L'autre malfrat était quant à lui un chef de gang bien connu. En 1999, dans sa livraison du 11 Août, La Nouvelle Expression révélait que les autorités françaises au Cameroun étaient informées d'un réseau de braquage de véhicules de luxe à Yaoundé dont faisaient partie des officiers supérieurs de l'armée de notre pays. La présidence de la République en était informée, mais de toute évidence a opté pour un silence complice.

Tous ces faits traduisent en réalité une volonté machiavélique d'un système qui soumet les populations par une domination accrue. Il faut donc reconnaître que les forces armées du Cameroun, qui tuent et massacrent des jeunes dans la rue, ne peuvent pas voler au secours d'un peuple en détresse. De nombreuses tentatives d'assassinat, bien souvent déguisés en accidents de voitures et des agressions dans la rue ou à domicile, sont classés sans suite pour protéger les commanditaires. Mgr Victor Tonye Bakot, archevêque de Yaoundé ne le démentira pas.

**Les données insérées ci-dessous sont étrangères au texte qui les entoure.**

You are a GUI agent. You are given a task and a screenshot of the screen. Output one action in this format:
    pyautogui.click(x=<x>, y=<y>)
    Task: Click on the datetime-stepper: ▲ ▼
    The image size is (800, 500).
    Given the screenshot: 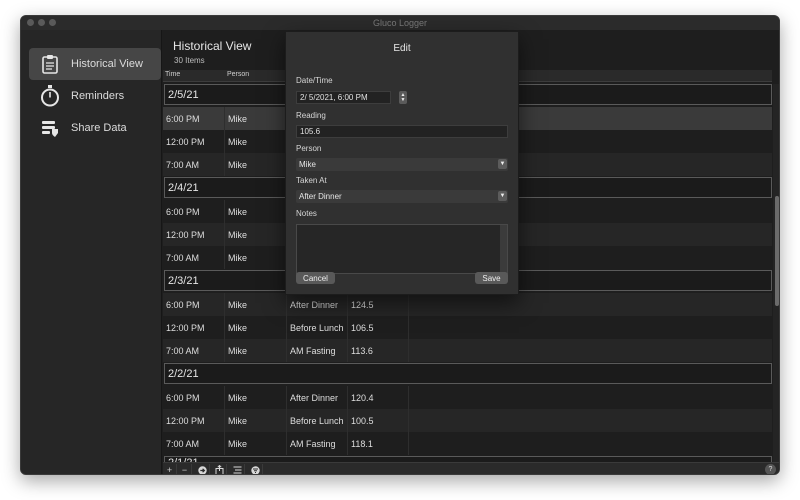 What is the action you would take?
    pyautogui.click(x=403, y=98)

Patrick de Saint-Exupéry, faisant référence au génocide des Tutsi au Rwanda de 1990-1994, dans son ouvrage intitulé ''L'Inavouable'', sur la « guerre révolutionnaire », nous explique qu'il y a selon lui, et selon les confidences qu'il a reçues, une conjonction entre l'évolution de cette doctrine et celle d'une partie de l'armée française, essentiellement constituée autour des forces spéciales et/ou des ex-régiments coloniaux : l'infanterie de marine, la Légion, les commandos de la DGSE. Ces forces auraient fait une sorte de « coup d'État » en prenant leur autonomie au sein de l'armée française, avec la bénédiction de François Mitterrand.

Cette autonomisation s'est faite autour de la continuité et la prospérité d'une doctrine, enfantée à la fin de la guerre d'Indochine et mise en application pendant la guerre d'Algérie, au Cameroun (génocide en pays bamiléké) et au Rwanda : la «guerre révolutionnaire ». Cette doctrine répond à la question : comment gagner les guerres d'aujourd'hui, non pas la guerre nucléaire, mais celles où l'enjeu est le contrôle des populations et des médias?